Knowledge Discovery in Databases
Full Form of KDD
What is KDD?
Knowledge Discovery in Databases (KDD) is an interdisciplinary field that focuses on the process of extracting useful, previously unknown, and potentially actionable patterns from large datasets. Originating in the late 1980s, KDD encompasses the entire pipeline from raw data collection, selection, and preprocessing to transformation, data mining, and interpretation of results. In India, KDD has gained significant traction with the rise of data-driven decision-making in sectors such as finance, healthcare, e-commerce, and government.

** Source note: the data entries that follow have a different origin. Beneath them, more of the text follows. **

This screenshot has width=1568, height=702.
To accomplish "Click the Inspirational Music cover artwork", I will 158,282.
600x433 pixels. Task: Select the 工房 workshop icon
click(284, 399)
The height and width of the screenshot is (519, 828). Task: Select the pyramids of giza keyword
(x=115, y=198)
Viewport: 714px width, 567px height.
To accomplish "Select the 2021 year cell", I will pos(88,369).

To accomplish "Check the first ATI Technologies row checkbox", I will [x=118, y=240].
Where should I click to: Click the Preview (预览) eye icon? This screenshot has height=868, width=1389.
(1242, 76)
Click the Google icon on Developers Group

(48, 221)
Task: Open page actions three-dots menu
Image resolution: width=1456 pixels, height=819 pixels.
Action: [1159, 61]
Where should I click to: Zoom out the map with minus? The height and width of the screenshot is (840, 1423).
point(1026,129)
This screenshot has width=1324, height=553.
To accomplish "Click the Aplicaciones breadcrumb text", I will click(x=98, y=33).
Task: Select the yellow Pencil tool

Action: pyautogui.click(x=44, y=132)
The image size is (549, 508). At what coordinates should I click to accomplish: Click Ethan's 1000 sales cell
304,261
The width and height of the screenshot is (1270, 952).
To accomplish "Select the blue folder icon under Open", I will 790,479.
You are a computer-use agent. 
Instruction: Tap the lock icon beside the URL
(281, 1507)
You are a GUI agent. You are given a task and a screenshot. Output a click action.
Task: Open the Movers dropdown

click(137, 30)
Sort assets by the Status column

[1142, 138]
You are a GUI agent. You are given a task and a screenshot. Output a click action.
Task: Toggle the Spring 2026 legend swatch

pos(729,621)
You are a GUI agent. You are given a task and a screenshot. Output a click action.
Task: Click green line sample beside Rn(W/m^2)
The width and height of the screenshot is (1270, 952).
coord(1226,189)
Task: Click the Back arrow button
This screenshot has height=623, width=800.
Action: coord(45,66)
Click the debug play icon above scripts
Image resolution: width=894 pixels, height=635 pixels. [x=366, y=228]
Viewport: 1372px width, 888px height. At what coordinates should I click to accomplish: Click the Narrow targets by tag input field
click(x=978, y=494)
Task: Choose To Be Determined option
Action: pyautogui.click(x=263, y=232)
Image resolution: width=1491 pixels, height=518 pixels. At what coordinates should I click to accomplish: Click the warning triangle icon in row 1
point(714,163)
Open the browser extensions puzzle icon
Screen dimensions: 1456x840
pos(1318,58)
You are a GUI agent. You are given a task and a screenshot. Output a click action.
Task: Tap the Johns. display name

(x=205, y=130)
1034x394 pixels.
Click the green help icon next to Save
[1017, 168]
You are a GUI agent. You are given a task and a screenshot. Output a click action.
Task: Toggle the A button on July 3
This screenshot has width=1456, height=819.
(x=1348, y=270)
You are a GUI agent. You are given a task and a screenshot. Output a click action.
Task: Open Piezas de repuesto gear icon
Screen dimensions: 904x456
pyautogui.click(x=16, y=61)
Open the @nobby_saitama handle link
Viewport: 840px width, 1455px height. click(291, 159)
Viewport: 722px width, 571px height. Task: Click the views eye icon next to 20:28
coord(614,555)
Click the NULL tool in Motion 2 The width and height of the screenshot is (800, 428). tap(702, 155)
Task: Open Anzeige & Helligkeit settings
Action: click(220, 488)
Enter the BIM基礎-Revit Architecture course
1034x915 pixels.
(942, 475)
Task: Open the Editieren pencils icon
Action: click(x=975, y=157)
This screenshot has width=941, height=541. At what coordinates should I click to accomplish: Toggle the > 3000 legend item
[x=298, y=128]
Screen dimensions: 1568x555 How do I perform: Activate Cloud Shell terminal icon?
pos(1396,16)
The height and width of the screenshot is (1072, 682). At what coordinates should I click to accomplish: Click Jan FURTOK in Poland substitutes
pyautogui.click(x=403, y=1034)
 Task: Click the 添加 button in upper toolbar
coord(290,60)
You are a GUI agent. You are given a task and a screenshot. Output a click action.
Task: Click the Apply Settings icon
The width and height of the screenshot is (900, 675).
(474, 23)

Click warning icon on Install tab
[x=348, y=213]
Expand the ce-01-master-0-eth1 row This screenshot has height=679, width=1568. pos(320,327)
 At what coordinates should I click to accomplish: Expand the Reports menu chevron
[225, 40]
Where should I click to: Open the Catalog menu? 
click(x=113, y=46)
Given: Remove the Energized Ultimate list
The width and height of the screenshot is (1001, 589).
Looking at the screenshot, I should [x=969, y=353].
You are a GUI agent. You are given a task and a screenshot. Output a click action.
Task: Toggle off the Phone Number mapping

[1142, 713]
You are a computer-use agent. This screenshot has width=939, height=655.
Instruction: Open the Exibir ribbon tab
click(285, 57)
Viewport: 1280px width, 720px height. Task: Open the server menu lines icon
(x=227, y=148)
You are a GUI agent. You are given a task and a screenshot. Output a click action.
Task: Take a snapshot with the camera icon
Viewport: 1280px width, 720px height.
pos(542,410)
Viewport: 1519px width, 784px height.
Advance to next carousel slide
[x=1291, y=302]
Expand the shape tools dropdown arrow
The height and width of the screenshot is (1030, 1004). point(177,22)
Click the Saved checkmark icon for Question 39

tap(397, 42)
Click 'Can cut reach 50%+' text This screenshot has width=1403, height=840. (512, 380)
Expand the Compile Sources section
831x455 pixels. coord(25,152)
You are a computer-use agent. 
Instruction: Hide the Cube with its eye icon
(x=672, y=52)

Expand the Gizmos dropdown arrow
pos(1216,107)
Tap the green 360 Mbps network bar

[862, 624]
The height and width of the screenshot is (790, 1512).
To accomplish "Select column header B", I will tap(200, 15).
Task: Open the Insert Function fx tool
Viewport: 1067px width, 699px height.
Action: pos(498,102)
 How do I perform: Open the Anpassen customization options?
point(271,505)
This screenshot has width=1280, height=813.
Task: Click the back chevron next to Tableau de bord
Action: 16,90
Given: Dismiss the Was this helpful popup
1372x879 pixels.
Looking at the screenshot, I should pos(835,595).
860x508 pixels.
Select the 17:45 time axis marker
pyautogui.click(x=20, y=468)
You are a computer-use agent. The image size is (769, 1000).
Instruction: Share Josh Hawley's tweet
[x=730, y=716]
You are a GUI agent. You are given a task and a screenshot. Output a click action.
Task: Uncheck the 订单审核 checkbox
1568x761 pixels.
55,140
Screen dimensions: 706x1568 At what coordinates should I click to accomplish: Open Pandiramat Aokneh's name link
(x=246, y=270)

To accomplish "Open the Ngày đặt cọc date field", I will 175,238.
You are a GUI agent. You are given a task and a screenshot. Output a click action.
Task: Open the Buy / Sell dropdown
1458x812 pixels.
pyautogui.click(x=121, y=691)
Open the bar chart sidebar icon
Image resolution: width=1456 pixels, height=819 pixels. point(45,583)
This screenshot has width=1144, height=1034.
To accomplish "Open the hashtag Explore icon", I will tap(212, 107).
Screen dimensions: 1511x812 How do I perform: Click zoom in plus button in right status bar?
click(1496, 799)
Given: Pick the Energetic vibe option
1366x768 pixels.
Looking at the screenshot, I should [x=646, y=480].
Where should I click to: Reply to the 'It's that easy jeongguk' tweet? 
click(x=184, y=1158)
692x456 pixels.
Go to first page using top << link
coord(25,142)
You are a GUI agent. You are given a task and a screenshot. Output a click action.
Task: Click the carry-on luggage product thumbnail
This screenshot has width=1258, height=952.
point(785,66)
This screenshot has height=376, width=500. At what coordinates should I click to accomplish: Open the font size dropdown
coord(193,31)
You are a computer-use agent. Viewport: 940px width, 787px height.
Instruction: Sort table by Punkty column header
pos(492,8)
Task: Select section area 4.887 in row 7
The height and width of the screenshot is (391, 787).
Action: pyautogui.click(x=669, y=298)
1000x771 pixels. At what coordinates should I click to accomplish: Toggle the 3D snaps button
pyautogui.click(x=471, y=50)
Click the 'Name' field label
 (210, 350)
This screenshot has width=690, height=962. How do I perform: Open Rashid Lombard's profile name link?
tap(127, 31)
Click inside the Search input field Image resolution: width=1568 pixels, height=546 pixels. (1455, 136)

The term is frequently used in academic curricula, research papers, and industry conferences, especially within computer science and data engineering programs. The KDD process provides a structured framework that distinguishes it from mere data mining, which is just one step within the larger KDD workflow. For students preparing for competitive exams like GATE in Computer Science or data science certifications, understanding KDD is essential as it forms the theoretical backbone of big data analytics and machine learning applications. The annual ACM SIGKDD Conference on Knowledge Discovery and Data Mining is a major global event that also sees active participation from Indian researchers and practitioners, highlighting the country's growing role in the field.
KDD का फुल फॉर्म
डेटाबेस में ज्ञान खोज
Example
In our final year project, we applied the KDD process to analyze customer churn patterns in a telecom dataset, which helped us identify key factors leading to subscription cancellations.